フランス料理の事業は、建物の建設費を民間から出すので、建物を寄付してもらった後は安い賃料(あるいは使用料)という形で還元して民間事業の収支がトントンになるというスキームと聞いています。
ただ、民間NPOが、この場所で文化・歴史的に関わる公益的な活動をするので、国や府、あるいは民間セクターからどんどん事業費を取ってくるというのは可能だと思います。是非、いろんな所から予算を取ってきて思い存分活用して欲しいと思います。でも、博物館的なことは民間には無理としてもソフトで頑張って欲しいと思います。
建築の設計をしております。以前、いくつかの劇場の仕事に携わったときに、ただの箱もの事業にならないように、住民参加を含めていろいろ考えたことがあります。今回、建物が完成後にソフトで頑張りたいというお話しが出ていましたが、B1階のソフトの検討がないままでの設計過程での支障や不満はおありだったのかどうか。設計の方にとって、何が出来るか分からないというところでわだかまりはなかったのでしょうか。

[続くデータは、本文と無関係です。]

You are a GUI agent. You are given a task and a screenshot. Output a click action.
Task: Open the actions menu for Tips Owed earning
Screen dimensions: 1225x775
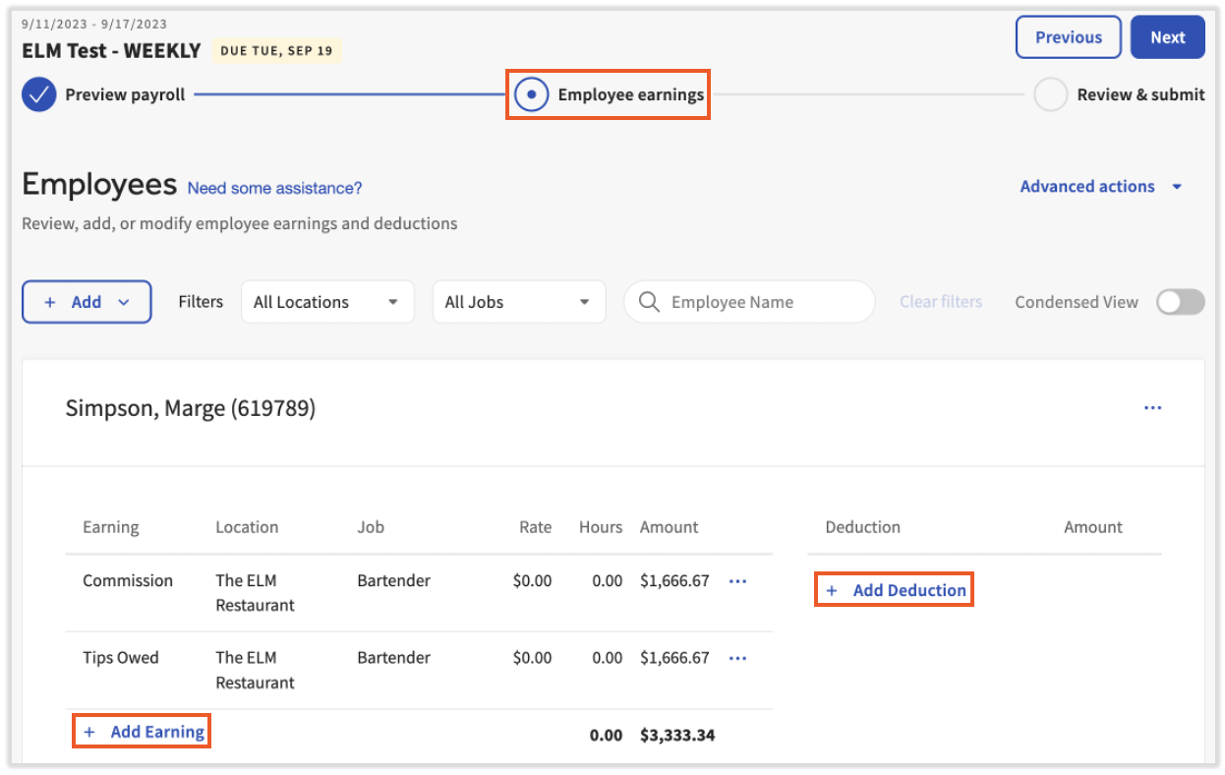point(737,658)
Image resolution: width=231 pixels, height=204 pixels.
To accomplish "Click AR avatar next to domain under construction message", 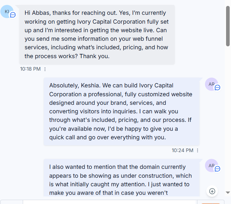I will 212,166.
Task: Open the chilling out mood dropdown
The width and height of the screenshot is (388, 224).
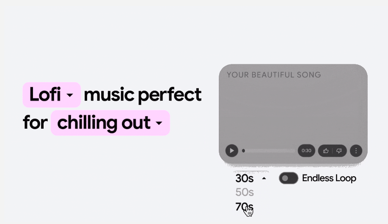Action: click(x=110, y=123)
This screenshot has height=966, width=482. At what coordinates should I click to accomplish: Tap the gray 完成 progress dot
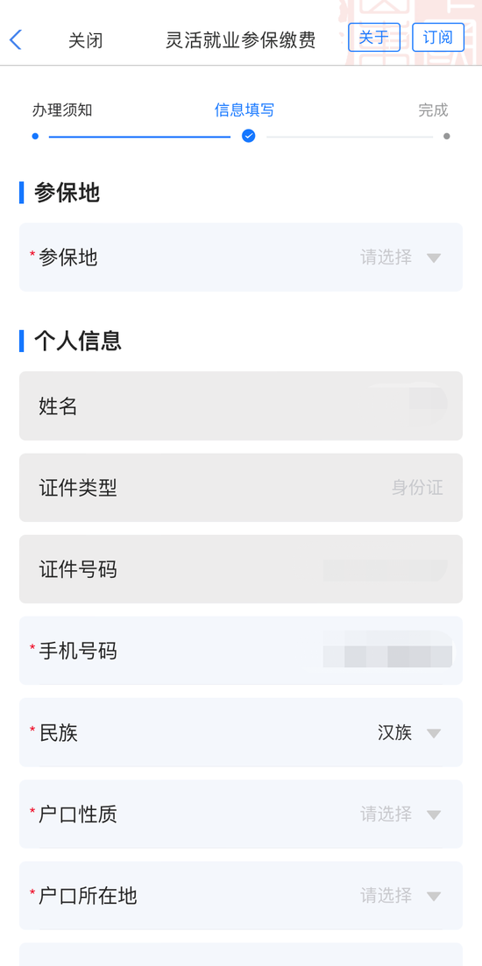tap(446, 136)
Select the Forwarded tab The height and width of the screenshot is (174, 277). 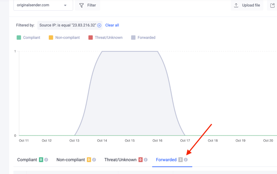click(x=166, y=160)
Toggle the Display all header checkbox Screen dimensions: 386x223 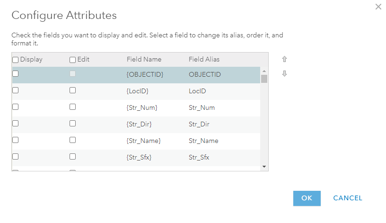pyautogui.click(x=15, y=60)
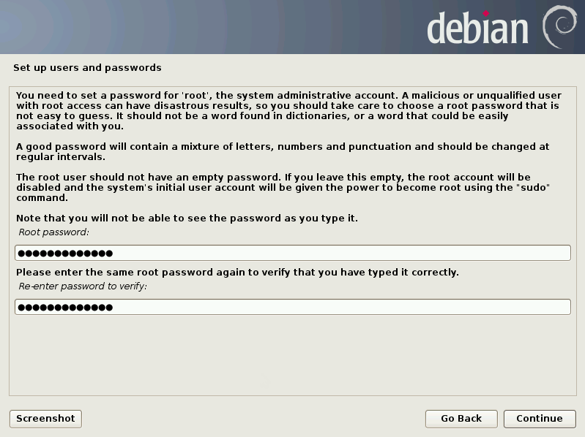585x437 pixels.
Task: Click masked dots in the verification field
Action: tap(65, 308)
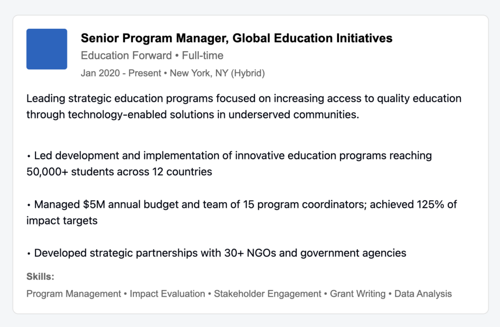Viewport: 500px width, 327px height.
Task: Select the Stakeholder Engagement skill
Action: point(267,293)
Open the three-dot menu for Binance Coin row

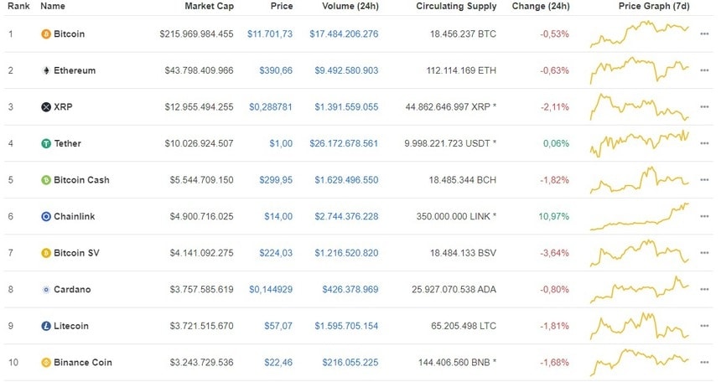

次の質問ですが、住民や行政との話し合いの中で、そういうソフトに関する話題は出てこなかったのでしょうか。あるいはソフトの検討を同時に始めることができなかったのでしょうか。
最後に「仕込み」をメインにした提案は、飽きられないようにきめ細かく提供するプログラムを替えていくことが大切と考えますが、NPOがそこで何年活動できるかが気になります。
高原:
設計の時点でのフラストレーションは、いっぱいありました。ただ、自分たちで使っていくスペースになるのだから自分たちで作っていきましょうという状況だったので、白紙の状態からソフトを考えながらのスタートは、それはそれで良かったのだと考えています。
事前のソフトに関する検討はなかったかという点については、これは努力はされていました。住民の方々はいろんな勉強会を重ねて検討しておられたのですが、いかんせん、どれだけお金がかけられるのかわからないなど様々なハードルがあって、イニシアティブをとる人もいなかったことから、はっきりしたことが決まりませんでした。しかし、「ここが大事な場所だ」という思いはみんな共通して持っていたので、決してソフトを軽視していたわけではありません。
実は昨日、この場所で納涼会をやったのですが、なかなか自分たちで使うって難しいなと感じたところです。「おもてなし」スペースにしたいと設計したつもりでも、実際に使ってみると思ったようにはならないということを実感してしまいました。ソフトは難しいと思いますが、それをうまくやって欲しいと願っているところです。
中野弘巳:
大阪府と国とまだ実際の契約を結んでない状態なのですが、私たちが公募した時点では250平米の部分は国が展示も含めて主導権を持って何かやるということでした。私たちも何かアイデアを出していいよと言われていたのですが、150平米の所以外にも口出しするのはなかなかやれなかったというのが実際のところです。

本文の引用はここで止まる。